Coco Chanel_ An Intimate Life - Lisa Chaney [133]
Bend’Or asked to see Gabrielle again. Again she hesitated. Her hotel suite was then swamped with flowers, which continued arriving on her return to Paris. A stream of letters, orchids and baskets of fruit was delivered all the way from Bend’Or’s home in England, Eaton Hall, in Cheshire. Salmon caught by his own hand arrived in Paris by plane. The duke was in Paris at Easter, apparently to accompany his friend the Prince of Wales. He enlisted Vera Bate and the prince to help him charm Gabrielle, and then he personally delivered a huge bouquet of flowers to her at the Hôtel de Lauzan. Finally she weakened and accepted an invitation to another dinner aboard ship, this time for a hundred guests in the harbor at Bayonne, near Biarritz. As the evening ended and the guests all left, Bend’Or performed one of his habitual tricks: he had his crew weigh anchor and set sail along the coast. His incredible persistence and particular brand of romance had finally paid off. He had won over Gabrielle.
A friend’s commentary on this relationship is interesting, but how accurate it is we don’t know: “With Westminster Coco behaved like a little girl, timid and docile. She followed him everywhere. Her life was a fairy tale. Their love was not sensual.” Meanwhile, Gabrielle would say, “If I hadn’t met Westminster I’d have gone crazy. I had too much emotion, too much excitement. I lived out my novels but so badly! With too much intensity, always torn between this and that, between this man and that, with that business [the House of Chanel] on my back . . . I left for England in a daze.”2
Although the undercurrents of change were already at work in England, after the First World War, life for a number of aristocrats appeared to go on as before. The Duke of Westminster was a man even richer than his monarch, and Eaton Hall, an enormous country house—he liked to describe it as “St Pancras station”—continued functioning along much the same lines it had in the previous century. With a huge number of staff, as late as 1931 there were still ten housemaids and thirty-eight gardeners, with other offices in the house retaining a similar quota of staff. In that year, 1924, Bend’Or’s second marriage, to Violet Rowley, had ended after only four years. While Violet was a woman of great personality and energy, she had failed to provide the male heir the duke so desperately wanted, and her “decided character made life difficult. It was a marriage that needed at least one emollient partner.”3 The duke’s first wife, Shelagh West, and her relations had spent years bleeding him of funds. This experience had gradually turned him from being a trusting and generous man into one very wary of being used.

AIM A →
Answer the following from the Chanel excerpt:
(i) Where was the dinner for a hundred guests held?
(ii) How did the duke like to describe Eaton Hall?
(iii) How many gardeners were still at Eaton Hall as late as 1931?
The records that follow bear no relation to the Chanel excerpt.

ROWS →
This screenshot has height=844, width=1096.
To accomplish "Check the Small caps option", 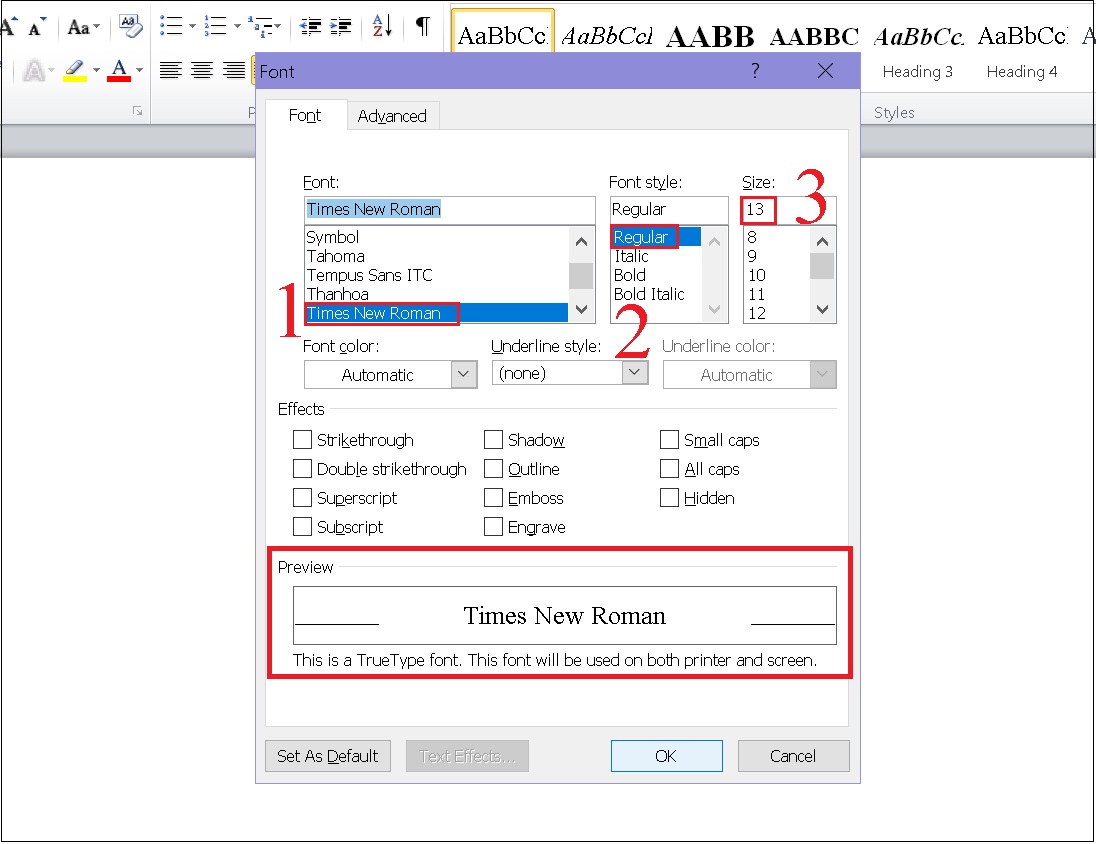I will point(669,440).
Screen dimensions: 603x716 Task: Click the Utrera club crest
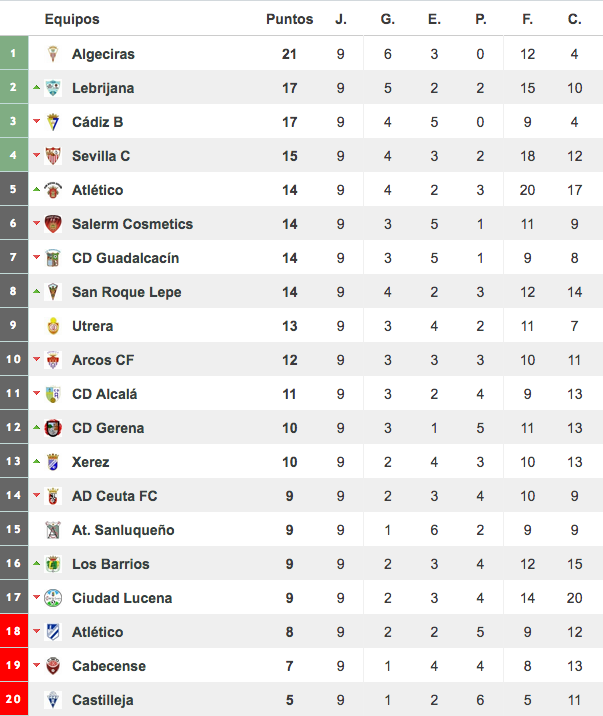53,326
...
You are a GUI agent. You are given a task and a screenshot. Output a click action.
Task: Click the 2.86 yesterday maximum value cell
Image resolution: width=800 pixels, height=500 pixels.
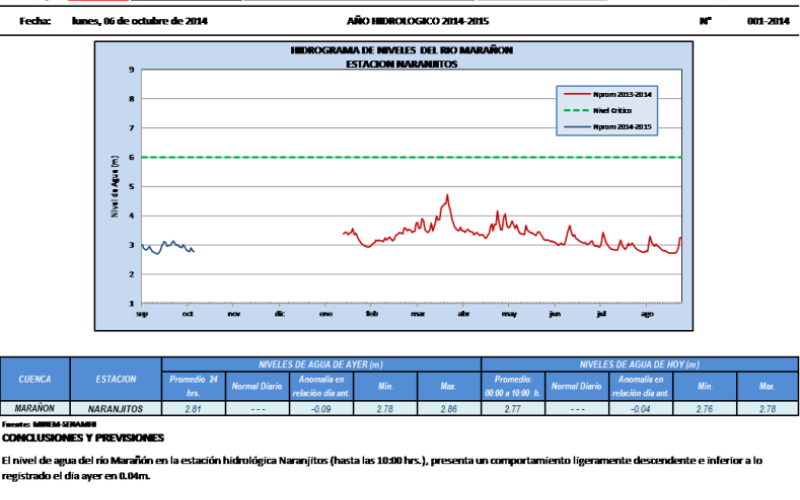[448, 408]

AIM B → Tally the lines of the records that contain the string "width", treating case as significant, and give only the number.

WORKED SOLUTION A →
(i) In the harbor at Bayonne, near Biarritz.
(ii) As "St Pancras station."
(iii) Thirty-eight.

WORKED SOLUTION B → 2